Beste Nederlandse prestatie afgelopen jaar op het wereldkampioenschap bij de juniores in het Oostenrijkse Innsbruck kwam van Eva Jonkers. Geen evidentie, want voor de intussen 18-jarige renster uit Staphorst was het een hels voorjaar geweest. Intussen blijft ze zichzelf ontwikkelen als 1e jaars belofte bij het Rogelli-Gyproc-APB team voor beloften.
“Koers maken lukt me niet meer”, omschrijft Jonkers het grootste verschil tussen koersen bij de junioren en als 1e jaars belofte tussen de ervaren eliterensters. “Voor het overige heb ik me vlot kunnen integreren, weet ik me redelijk goed aan te passen aan het hogere niveau en de langere afstanden. Ik moet nu vooral genieten en leren. Intussen weet ik dat als er veel wind staat, ik geen poging moet doen om van achteruit naar voren te rijden.
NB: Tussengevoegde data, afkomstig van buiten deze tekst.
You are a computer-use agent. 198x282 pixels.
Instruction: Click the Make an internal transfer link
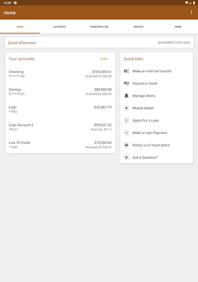[x=152, y=71]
Op dit niveau lukt dat niet meer. Althans, nog niet”, lacht Jonkers.
Positie
Als 1e jaars lagen Jonkers haar verwachtingen niet té hoog. “Het is allemaal nieuw, je moet geduld hebben”, zegt ze. “Ik wil de dingen niet forceren, al moet ik toegeven dat ik in mijn 1e wedstrijd – de Omloop Het Nieuwsblad – al meteen voelde dat dit wel een niveau is waarop ik mijn streng kan trekken. Met de wereldtop kan ik natuurlijk nog niet mee, maar ik vond wel al gauw mijn draai in het peloton. Alleen jammer dat je al snel uit koers wordt genomen eens je wat achterstand hebt opgelopen.”
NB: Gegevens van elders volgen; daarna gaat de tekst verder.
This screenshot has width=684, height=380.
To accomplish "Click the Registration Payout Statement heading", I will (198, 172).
“Qua positionering heb ik op dit moment nog het meeste te leren”, vindt Jonkers. “Zeker omdat ik zorgvuldig moet omspringen met m’n krachtenarsenaal is dit belangrijker dan ooit. Reken er dan bij dat er vaak wind stond in het voorjaar en je weet dat er voor een 1e jaars belofte niet te veel mag misgaan om in koers te kunnen blijven. Qua duurvermogen heb ik de voorbije maanden wel gewonnen en daarenboven heb ik ook mijn trainingsintensiteit opgeschroefd. Ik kan tevreden zijn over mijn voorjaar.”
Zwaar verlies
2018 was een zware dobber voor Jonkers. “In februari ben ik mijn opa verloren”, zegt ze. “Wij hadden een heel goeie band en dus kwam dat verlies hard aan. Hij lag daarvoor enkele weken in het ziekenhuis, dus ik heb me er wel op kunnen voorbereiden. Maar het was heftig. Elke dag naar het ziekenhuis, dat woog ook op mijn trainingen. Uiteindelijk heb ik er toch zwaarder van afgezien dan verwacht. Pas in de zomer was ik weer op niveau.”
En dan zette ze in het najaar een knappe prestatie neer op het junioren-WK: 18e werd Jonkers, beste Nederlandse. “Dat was boven de verwachtingen en gewoon heel fijn omdat ik zo mijn seizoen nog met een positieve noot kon eindigen. Intussen heb ik het verlies een plaats kunnen geven en sterkt het mij als ik aan mijn opa denk.”